A light client’s safety relies on:

  • cryptographic integrity of signatures/hashes
  • correctness of fork-choice rule
  • correctness of producer eligibility verification (committee proof strategy)
  • at least one honest path to receive canonical headers eventually (anti-eclipse mitigation)

A light client’s liveness relies on:

  • access to data availability (bundles/patches/proofs) from at least one source eventually

Attack classes & handling

Eclipse attack

Impact: can stall or mislead a client about best tip. Mitigations:

  • multi-peer sampling
  • periodic peer rotation
  • diversity constraints (networks/ASNs when possible)
  • checkpointing / weak subjectivity anchors (if adopted)

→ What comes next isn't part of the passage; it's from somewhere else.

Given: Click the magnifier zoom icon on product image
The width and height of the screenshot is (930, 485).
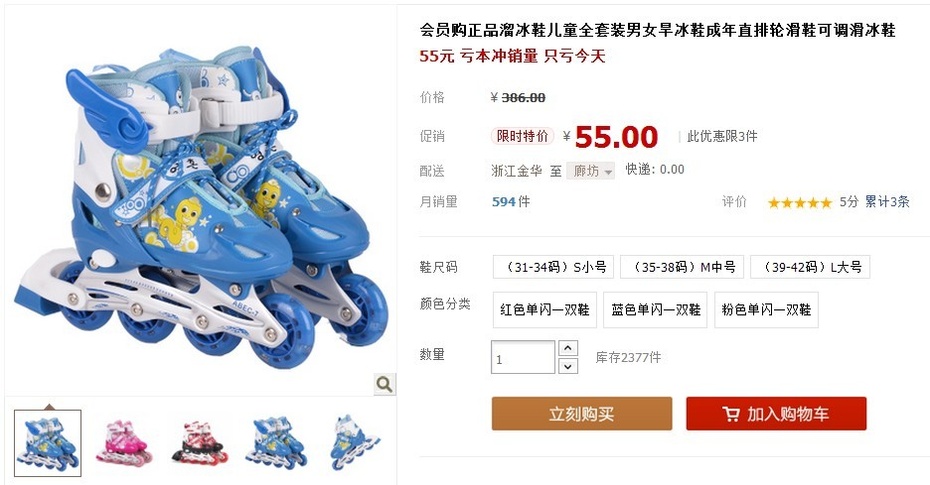Looking at the screenshot, I should (x=384, y=385).
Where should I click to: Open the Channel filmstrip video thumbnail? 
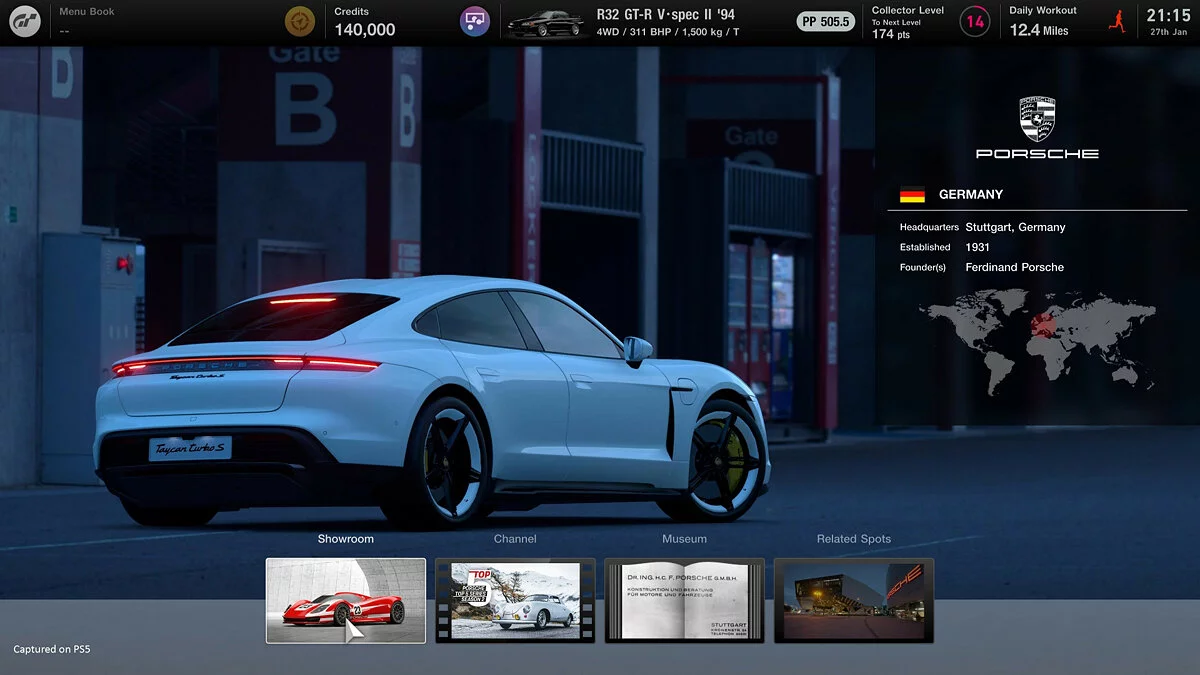click(x=515, y=599)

Withholding (data availability)

Impact: stalls client (liveness) if bundles are unavailable. Safety: should remain safe if commitments are checked. Mitigations:

  • multiple independent bundle sources
  • fallback modes (full patch fetch, or slow-path sync)
  • explicit “availability timeout” policy

Equivocation by bundle servers

Impact: serve different bundles for the same commitment. Safety: client rejects any bundle that fails commitment checks. Mitigation: commitment checks + optional gossip of bundle hashes.

Invalid header chain (fork injection)

Impact: attempt to convince client to follow invalid fork. Mitigation: strict header verification + committee/producer proofs + fork-choice.

Safety vs Liveness Summary

  • Bundle absence is primarily a liveness issue.
  • Bundle mismatch (fails commitment checks) is a safety rejection, not a risk.
  • Committee proof weakness is the highest safety-risk area for light clients.

Non-goals

  • No requirement that a browser executes global state.
  • No requirement that a browser validates every transition on the network.
  • No “trusted RPC gateway” assumption as a security requirement.